1. Por culpa da pandemia e, ultimamente, da guerra na Ucrânia, a Conferência sobre o Futuro da Europa - que mobilizou durante um ano representantes das instituições europeias, dos parlamentos nacionais e de painéis de cidadãos -, não teve infelizmente a visibilidade nem a cobertura mediática, e não só em Portugal, que os seus trabalhos mereciam.
Prestes a terminar a sua agenda, a comissão executiva vai apresentar o relatório final às instituições europeias no próximo dia 9 de maio, dia da União, no Parlamento Europeu em Estrasburgo. No entanto, as conclusões não devem afastar-se das muitas propostas aprovadas na sessão plenária, no mesmo local, na semana passada, em geral no sentido de aprofundar a integração e a democracia europeia.

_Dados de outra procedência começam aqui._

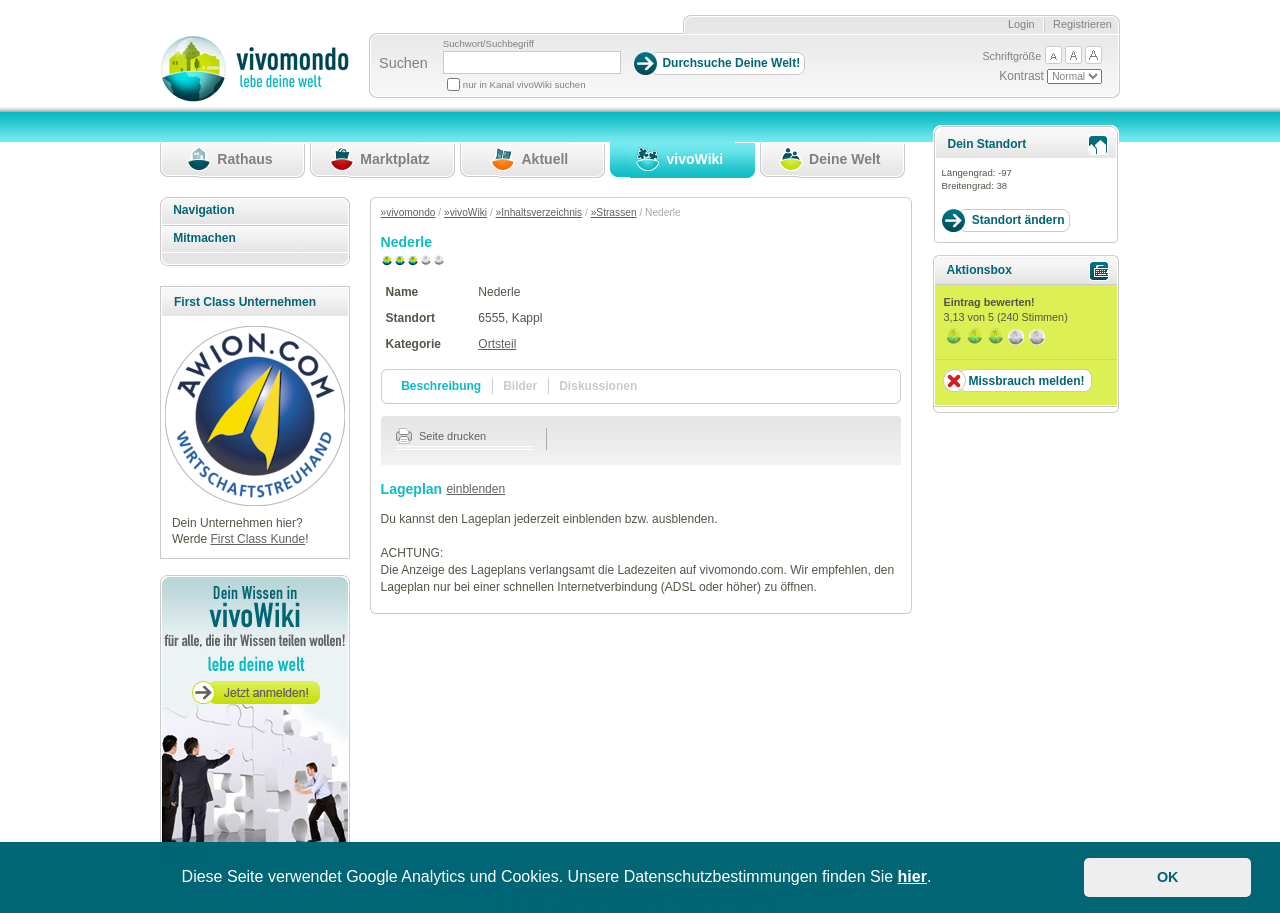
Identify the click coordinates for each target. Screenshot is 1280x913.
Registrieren (1082, 24)
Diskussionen (598, 386)
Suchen (403, 63)
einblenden (475, 489)
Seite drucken (441, 436)
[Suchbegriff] (532, 62)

Não é por falta de propostas que a CFE poderá ser criticada.
2. Embora a Conferência não tenha sido consensual, pois as conclusões tiveram a oposição da direita antieuropeia e mais eurocética, ela colheu um amplo apoio, incluindo, surpreendentemente, o grupo da Esquerda Europeia, cujos partidos integrantes em alguns países, incluindo Portugal, são bem pouco favoráveis, se não mesmo hostis à integração europeia.
Ora, entre as conclusões aprovadas - muitas das quais requerem alteração dos Tratados - contam-se algumas bem ousadas, de teor "ultrafederalista", como a proposta de um círculo eleitoral pan-UE, sobreposto aos atuais círculos nacionais (ou infranacionais), que se manteriam, ou a de convocação de referendos ao nível da União. Resta saber se tais propostas conseguem vir a figurar num projeto de revisão dos Tratados e passar, primeiro, na necessária "Convenção" a convocar para o efeito e, depois, na "conferência intergovernamental", que as tem de aprovar por unanimidade, antes da sua ratificação nacional.
Um longo caminho para alterar o atual configuração constitucional da UE.
3. No final do plenário da Conferência, em entusiasmado membro terá saudado o advento do "Estado federal" europeu, o que me parece excessivamente temerário, apesar de convictamente adepto de um aprofundamento federalista da União (que, a meu ver, aliás, já só pode ser corretamente lida numa "chave" federal).
De facto, a ideia de um Estado federal supõe a passagem de toda a soberania para o nível federal, privando dela as unidades federadas (os atuais Estados-membros), o que não parece viável, enquanto vigorar a regra básica de que a União não tem competência para definir a sua própria competência - que depende das atribuições conferidas pelos Estados-membros.
Federalismo europeu, sim, mas nem tanto!